Das Thema Trinkgeld polarisiert. Während es in der Gastronomie und bei Lieferdiensten üblich ist, eine kleine Anerkennung für den Service zu geben, verzichten immer mehr Kunden darauf. Manche sehen es als Selbstverständlichkeit, dass der Lieferdienst bereits im Preis inbegriffen ist, und andere sind einfach nicht daran gewöhnt. Für Jana aber ist das Trinkgeld mehr als nur ein zusätzlicher Euro – es ist ein Ausdruck von Wertschätzung.

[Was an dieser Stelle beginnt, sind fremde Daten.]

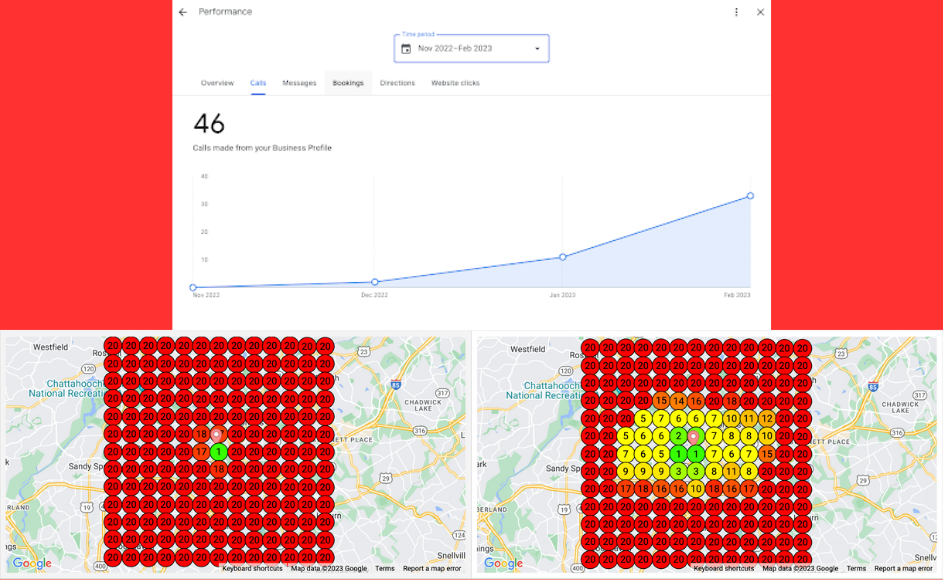The image size is (943, 580).
Task: Click the location pin on the right map
Action: point(693,438)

„Wenn jemand mir ein Trinkgeld gibt, dann fühle ich mich anerkannt. Es zeigt mir, dass der Kunde sieht, dass ich für ihn durch die halbe Stadt gefahren bin, um sein Essen zu bringen“, erklärt sie. Gerade bei kleineren Bestellungen oder kurzen Strecken verzichtet sie oft auf ein Trinkgeld. Doch wenn sie weite Wege zurücklegen muss und dann leer ausgeht, fühlt sie sich nicht nur unterbezahlt, sondern auch wenig respektiert.
Trinkgeld als Anreiz: Warum es einen Unterschied macht
Ein weiteres Problem sieht Jana darin, dass viele Lieferdienste ihren Mitarbeitern keine Fahrtkosten erstatten und auch keinen Zuschuss für ihr eigenes Fahrzeug oder Benzin anbieten. Sie muss die laufenden Kosten für das Fahrrad oder den Roller selbst tragen, was ihre Ausgaben noch erhöht. Das Trinkgeld könnte hier einen kleinen Ausgleich schaffen, doch viele Kunden sehen das nicht so. „Für viele ist das Trinkgeld eine Option, nicht eine Verpflichtung“, sagt sie. „Aber wer den Aufwand kennt, weiß, dass es für uns viel bedeutet.“
Für Jana ist das Trinkgeld eine Art Motivator: Es macht ihr Freude, wenn sie sieht, dass ihre Mühe gewürdigt wird. „Ich gebe mir immer Mühe, freundlich zu sein, pünktlich zu kommen und die Wünsche der Kunden zu beachten. Wenn mir dann jemand ein oder zwei Euro gibt, fühle ich mich bestätigt“, sagt sie lächelnd. Doch wenn sie leer ausgeht, fällt es ihr manchmal schwer, die Motivation zu behalten.
Ein Appell an die Kunden: Die kleinen Dinge zählen
Am Ende des Tages bleibt Jana nichts anderes übrig, als ihre Arbeit zu machen – mit oder ohne Trinkgeld. Sie weiß, dass nicht jeder Kunde sie versteht und dass viele schlichtweg vergessen, ein Trinkgeld zu geben. Doch sie hofft, dass durch mehr Bewusstsein vielleicht doch der ein oder andere Kunde darüber nachdenkt, ein paar Münzen oder einen kleinen Betrag extra zu geben. „Es muss kein großes Trinkgeld sein“, betont sie. „Aber ein kleiner Betrag zeigt mir, dass die Leute meine Arbeit schätzen. Es motiviert und hilft uns, den Job mit mehr Freude zu machen.“
Für Jana ist die Zeit als Pizzabotin eine wertvolle Erfahrung, die sie lehrt, was hinter dem oft unsichtbaren Einsatz von Servicekräften steckt. Sie hofft, dass sich in Zukunft mehr Menschen der kleinen, aber wichtigen Gesten bewusst werden und sie auch in anderen Lebensbereichen umsetzen – egal ob beim Restaurantbesuch, im Café oder bei der nächsten Pizzalieferung. Denn am Ende des Tages zählt auch der kleinste Beitrag, wenn es darum geht, jemandem ein Lächeln auf das Gesicht zu zaubern.